[Stored dataset items]
- - - - -

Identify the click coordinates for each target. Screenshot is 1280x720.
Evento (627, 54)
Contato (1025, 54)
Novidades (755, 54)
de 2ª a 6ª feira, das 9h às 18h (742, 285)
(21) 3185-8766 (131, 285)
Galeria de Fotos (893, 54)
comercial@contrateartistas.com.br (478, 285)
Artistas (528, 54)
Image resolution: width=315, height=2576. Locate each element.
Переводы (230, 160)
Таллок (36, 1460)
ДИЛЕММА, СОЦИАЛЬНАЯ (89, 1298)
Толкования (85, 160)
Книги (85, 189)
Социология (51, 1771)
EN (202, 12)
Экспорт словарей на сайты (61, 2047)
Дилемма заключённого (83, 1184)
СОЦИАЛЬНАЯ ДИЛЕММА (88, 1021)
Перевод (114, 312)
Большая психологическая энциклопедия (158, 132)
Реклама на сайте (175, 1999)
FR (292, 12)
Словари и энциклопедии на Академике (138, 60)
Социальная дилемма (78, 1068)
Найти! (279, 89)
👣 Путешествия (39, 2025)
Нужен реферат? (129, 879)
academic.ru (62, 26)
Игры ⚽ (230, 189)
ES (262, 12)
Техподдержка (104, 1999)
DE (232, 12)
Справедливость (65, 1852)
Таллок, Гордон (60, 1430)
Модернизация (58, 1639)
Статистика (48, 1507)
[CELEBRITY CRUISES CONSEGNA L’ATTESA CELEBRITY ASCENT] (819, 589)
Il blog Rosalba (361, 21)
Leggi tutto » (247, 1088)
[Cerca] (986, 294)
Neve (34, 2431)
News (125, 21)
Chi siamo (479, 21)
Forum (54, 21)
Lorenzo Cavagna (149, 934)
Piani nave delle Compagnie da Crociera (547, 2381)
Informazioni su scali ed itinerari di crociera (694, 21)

- - - - -

■ **What you have to do**
Above are the records; from them, give again exactly the lines from the one containing "Novidades (755, 54)" to the one containing "Дилемма заключённого (83, 1184)", both lines included, and nothing more.

■ **Solution to this exercise**
Novidades (755, 54)
de 2ª a 6ª feira, das 9h às 18h (742, 285)
(21) 3185-8766 (131, 285)
Galeria de Fotos (893, 54)
comercial@contrateartistas.com.br (478, 285)
Artistas (528, 54)
Image resolution: width=315, height=2576. Locate each element.
Переводы (230, 160)
Таллок (36, 1460)
ДИЛЕММА, СОЦИАЛЬНАЯ (89, 1298)
Толкования (85, 160)
Книги (85, 189)
Социология (51, 1771)
EN (202, 12)
Экспорт словарей на сайты (61, 2047)
Дилемма заключённого (83, 1184)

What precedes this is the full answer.